## Records provided
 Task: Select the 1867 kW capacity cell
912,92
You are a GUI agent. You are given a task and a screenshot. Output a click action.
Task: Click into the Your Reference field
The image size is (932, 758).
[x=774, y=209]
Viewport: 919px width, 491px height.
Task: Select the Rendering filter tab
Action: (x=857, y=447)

## What you need to do
An identical copy of the preceding records should be returned.

## Exercise solution
 Task: Select the 1867 kW capacity cell
912,92
You are a GUI agent. You are given a task and a screenshot. Output a click action.
Task: Click into the Your Reference field
The image size is (932, 758).
[x=774, y=209]
Viewport: 919px width, 491px height.
Task: Select the Rendering filter tab
Action: (x=857, y=447)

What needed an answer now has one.